The images will only be seen via streaming on electronic devices, but Suntzeff believes that advertisements will eventually be visible from the ground.
“When you look up at the sky and see Chick-Fil-A instead of the moon, it’s going to irritate people,” he says.
“All humanity’s legacy is the sky… and a few profit-seeking businesses will take it away from us.”
Last but not least, there’s a long-standing overlap between military and space technologies.
In the previous century, the Nazi Wernher Von Braun developed the V-2 rocket, a long-range ballistic missile that later delivered the first man-made object into space.
The US military currently pays SpaceX to launch spy satellites in the twenty-first century,
and the Air Force is keen on employing the company’s Starship to transfer massive cargoes throughout the world.
Musk isn’t the first person to have a fantasy
Musk isn’t the only one who has fantasized about building Boca Chica Beach.
In the 1800s, a hamlet called Clarksville stood where the sand met the Rio Grande’s mouth,
and in the 1930s, a Missouri Army colonel built a tiny beach resort.
Hurricanes wreaked havoc on both projects. Musk isn’t the only rocket scientist who has visited Boca Chica.
A skydiving exhibitionist named the Human Rocket performed a display in 1933 in which he jumped from a speeding plane and planned to light pyrotechnics with a cigar as he plummeted.
Hundreds of people gathered on the beach to watch the man vanish mid-stunt into the Gulf mist.
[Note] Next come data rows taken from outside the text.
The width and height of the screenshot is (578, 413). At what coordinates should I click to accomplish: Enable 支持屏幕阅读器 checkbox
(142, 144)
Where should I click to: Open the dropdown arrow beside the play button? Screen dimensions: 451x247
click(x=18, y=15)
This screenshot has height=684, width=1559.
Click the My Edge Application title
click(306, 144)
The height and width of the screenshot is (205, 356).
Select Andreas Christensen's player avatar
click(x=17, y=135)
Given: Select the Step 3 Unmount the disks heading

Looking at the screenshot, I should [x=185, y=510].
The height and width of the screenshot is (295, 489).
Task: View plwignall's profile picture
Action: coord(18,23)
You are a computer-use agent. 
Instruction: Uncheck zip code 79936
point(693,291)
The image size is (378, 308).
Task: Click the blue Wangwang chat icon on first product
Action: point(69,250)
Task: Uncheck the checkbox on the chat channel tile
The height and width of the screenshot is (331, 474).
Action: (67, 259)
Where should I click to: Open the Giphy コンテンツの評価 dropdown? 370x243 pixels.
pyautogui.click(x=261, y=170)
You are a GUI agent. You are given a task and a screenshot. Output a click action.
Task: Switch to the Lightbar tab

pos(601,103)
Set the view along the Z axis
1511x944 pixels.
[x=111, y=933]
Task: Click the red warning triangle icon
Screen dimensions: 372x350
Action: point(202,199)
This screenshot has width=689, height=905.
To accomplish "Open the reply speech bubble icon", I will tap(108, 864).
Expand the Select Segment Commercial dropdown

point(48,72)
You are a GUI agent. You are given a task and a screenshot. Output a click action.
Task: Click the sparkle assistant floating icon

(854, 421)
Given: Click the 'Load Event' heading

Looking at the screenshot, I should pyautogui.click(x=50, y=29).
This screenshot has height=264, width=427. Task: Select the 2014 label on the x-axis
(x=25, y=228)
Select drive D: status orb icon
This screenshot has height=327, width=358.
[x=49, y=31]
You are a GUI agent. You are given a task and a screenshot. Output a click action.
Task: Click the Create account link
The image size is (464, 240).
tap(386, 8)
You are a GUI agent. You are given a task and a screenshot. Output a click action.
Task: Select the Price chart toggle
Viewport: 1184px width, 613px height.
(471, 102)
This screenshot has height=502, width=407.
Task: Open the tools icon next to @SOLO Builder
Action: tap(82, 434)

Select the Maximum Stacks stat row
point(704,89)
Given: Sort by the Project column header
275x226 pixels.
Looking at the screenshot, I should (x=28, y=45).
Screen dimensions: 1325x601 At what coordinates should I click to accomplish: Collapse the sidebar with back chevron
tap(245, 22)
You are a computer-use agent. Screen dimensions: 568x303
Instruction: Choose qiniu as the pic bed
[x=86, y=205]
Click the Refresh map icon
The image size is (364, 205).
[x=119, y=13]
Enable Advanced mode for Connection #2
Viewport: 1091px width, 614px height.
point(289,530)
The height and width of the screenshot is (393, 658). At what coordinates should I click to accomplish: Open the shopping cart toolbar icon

According to newspaper sources, he drowned or escaped to Mexico.
A new bridge opened in 1954, making travel to South Padre Island easier, and Padre quickly became a center for waterfront tourism and entertainment.
Boca Chica was left to its own devices to establish its reputation as the poor man’s beach, free and a little wild.
Musk, on the other hand, might be the one to land in Boca Chica. Perhaps SpaceX will miss a direct strike from a major hurricane,
a scenario that Texas’ parks department has warned might result in “catastrophic devastation.”
Rather than dissipate into the ether, Musk may inscribe Boca Chica into the annals of history.
He’s already given the location the name Starbase, and even though most of the surrounding land is controlled by the state or federal government, he claims to have plans to establish a business town.
SpaceX has also hinted at plans for a high-end hotel.
“We want them out of here,” says the narrator. It’s all about the ambition.”
Henry Garcia, a Brownsville, Texas resident
Perhaps one day, Brownsvillians in Boca Chica will be able to stand in the shadow of a massive Mars-bound rocket, bathed in the lights of a high-end hotel,
watching numerous satellites careen overhead like for-profit shooting stars, knowing they were a part of history.
Some residents will work for SpaceX, and a few will be well-paid enough to buy a ticket into dangerous space. Maybe it’ll all be worth it in the end.
On a Friday evening, Henry Garcia, a small 55-year-old, stands in the Boca Chica surf holding his young grandchild.
A saline breeze blows in as the sun sets, removing the final vestiges of the day’s heat.
“This is where you let off steam, guy, forget about it all,” he says. Garcia is joined by six additional members of his family,
spanning three generations, who are cooking chicken and preparing a bonfire nearby.
He’s tired of SpaceX causing havoc in the area. He responds, “We want them out of here.”
“They make it impossible for us to enjoy the beach. It’s all about the ambition.”
When asked about the jobs that the corporation provides, Garcia shrugs and points across the vast Gulf. “This is what I prefer.”